-- Start GIVEN ENTRIES --

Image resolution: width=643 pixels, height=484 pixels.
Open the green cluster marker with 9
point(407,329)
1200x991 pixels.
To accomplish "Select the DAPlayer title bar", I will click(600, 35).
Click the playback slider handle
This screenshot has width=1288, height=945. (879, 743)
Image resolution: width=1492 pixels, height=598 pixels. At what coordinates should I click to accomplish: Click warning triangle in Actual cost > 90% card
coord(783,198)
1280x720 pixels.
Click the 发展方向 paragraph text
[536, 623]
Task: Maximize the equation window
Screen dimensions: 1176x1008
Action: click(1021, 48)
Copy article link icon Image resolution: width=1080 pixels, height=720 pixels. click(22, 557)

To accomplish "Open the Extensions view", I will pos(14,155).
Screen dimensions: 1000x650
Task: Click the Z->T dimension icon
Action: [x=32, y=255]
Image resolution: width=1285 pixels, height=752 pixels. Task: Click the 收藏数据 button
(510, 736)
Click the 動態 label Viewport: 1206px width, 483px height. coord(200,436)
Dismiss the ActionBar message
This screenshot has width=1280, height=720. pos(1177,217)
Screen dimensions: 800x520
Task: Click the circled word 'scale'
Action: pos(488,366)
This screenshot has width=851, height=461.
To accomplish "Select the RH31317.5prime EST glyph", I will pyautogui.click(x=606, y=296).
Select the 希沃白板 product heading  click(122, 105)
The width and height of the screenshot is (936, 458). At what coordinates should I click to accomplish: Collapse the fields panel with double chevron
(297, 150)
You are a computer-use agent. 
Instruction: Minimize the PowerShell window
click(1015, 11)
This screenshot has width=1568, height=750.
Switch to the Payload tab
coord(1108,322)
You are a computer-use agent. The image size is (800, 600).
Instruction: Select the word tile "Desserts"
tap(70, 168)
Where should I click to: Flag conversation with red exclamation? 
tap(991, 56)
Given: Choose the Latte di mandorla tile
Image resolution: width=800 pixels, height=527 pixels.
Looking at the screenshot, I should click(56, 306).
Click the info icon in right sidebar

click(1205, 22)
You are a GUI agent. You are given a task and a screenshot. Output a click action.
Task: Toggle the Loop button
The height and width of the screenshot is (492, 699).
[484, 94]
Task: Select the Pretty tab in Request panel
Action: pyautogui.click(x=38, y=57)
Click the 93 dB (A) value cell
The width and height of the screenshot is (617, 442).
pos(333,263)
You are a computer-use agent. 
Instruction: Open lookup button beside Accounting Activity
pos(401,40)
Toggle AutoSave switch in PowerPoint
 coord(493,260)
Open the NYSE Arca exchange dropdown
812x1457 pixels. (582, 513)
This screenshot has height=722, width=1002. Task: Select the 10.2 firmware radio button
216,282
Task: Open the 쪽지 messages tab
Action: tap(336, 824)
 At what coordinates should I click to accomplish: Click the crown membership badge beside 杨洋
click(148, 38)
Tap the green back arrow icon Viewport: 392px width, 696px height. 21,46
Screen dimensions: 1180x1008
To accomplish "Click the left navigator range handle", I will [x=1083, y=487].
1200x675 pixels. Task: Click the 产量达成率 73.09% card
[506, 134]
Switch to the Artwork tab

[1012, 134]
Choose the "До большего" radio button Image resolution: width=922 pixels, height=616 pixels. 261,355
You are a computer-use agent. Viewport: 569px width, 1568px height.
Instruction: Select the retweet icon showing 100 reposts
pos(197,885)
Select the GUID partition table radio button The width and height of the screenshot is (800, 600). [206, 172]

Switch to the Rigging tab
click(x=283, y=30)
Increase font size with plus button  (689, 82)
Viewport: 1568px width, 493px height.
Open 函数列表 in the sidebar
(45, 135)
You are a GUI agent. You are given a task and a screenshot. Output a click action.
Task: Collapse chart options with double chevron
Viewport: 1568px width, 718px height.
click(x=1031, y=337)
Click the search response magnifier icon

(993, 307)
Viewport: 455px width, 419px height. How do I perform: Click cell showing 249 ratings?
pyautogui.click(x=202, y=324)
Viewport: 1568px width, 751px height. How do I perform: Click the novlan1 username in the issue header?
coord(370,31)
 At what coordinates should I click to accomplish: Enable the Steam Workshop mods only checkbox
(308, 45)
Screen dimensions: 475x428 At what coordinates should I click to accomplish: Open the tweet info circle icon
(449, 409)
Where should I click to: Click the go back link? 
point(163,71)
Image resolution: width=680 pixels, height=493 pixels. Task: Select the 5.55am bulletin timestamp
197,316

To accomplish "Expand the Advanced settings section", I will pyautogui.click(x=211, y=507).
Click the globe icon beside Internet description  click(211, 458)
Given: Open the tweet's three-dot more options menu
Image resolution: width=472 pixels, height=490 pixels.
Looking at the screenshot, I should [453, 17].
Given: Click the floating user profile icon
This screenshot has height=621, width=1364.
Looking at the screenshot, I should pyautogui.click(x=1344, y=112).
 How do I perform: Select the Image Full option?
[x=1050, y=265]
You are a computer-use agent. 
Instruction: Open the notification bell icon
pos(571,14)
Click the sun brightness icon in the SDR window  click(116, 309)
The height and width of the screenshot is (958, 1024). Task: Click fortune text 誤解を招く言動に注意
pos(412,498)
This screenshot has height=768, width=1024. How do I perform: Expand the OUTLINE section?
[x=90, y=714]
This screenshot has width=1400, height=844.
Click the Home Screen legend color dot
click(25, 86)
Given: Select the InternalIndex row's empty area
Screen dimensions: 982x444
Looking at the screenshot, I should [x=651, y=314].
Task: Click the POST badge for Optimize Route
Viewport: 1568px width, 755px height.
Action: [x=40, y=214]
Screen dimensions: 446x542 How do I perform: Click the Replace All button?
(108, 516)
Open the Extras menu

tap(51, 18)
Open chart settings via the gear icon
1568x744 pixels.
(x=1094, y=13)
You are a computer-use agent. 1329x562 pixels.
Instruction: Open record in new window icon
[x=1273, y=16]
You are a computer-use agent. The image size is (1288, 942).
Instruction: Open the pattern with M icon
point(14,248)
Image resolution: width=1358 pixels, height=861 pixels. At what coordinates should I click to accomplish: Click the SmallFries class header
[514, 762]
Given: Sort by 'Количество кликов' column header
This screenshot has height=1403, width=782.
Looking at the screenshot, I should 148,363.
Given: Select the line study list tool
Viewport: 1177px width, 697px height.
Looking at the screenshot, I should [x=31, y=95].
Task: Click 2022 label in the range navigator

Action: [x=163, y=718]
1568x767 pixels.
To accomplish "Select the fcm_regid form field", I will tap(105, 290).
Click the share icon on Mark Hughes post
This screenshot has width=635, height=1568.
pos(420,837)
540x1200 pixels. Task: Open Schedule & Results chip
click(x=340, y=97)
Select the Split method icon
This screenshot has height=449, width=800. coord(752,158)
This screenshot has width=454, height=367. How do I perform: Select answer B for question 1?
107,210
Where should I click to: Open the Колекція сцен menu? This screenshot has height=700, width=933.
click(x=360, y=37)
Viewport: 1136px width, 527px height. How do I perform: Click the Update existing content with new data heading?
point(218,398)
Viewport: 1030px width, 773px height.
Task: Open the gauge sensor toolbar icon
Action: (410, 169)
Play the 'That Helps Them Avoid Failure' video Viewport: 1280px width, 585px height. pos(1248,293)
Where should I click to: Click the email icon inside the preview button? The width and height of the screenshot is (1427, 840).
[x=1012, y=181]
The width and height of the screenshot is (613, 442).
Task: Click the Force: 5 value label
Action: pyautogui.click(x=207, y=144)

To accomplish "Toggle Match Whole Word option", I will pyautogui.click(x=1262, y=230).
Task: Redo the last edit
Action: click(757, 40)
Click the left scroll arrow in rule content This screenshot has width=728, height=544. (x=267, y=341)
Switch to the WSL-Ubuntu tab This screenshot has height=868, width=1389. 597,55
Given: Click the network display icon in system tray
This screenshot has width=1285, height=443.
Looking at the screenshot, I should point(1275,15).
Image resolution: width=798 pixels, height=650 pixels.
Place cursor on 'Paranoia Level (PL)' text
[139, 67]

-- End GIVEN ENTRIES --

= PROBLEM =
Output the rows from the line with "Click the share icon on Mark Hughes post" to the line with "click(x=360, y=37)" as a JSON list of strings, one string per line and no blank lines.

= RESPONSE =
[
  "Click the share icon on Mark Hughes post",
  "This screenshot has width=635, height=1568.",
  "pos(420,837)",
  "540x1200 pixels. Task: Open Schedule & Results chip",
  "click(x=340, y=97)",
  "Select the Split method icon",
  "This screenshot has height=449, width=800. coord(752,158)",
  "This screenshot has width=454, height=367. How do I perform: Select answer B for question 1?",
  "107,210",
  "Where should I click to: Open the Колекція сцен menu? This screenshot has height=700, width=933.",
  "click(x=360, y=37)"
]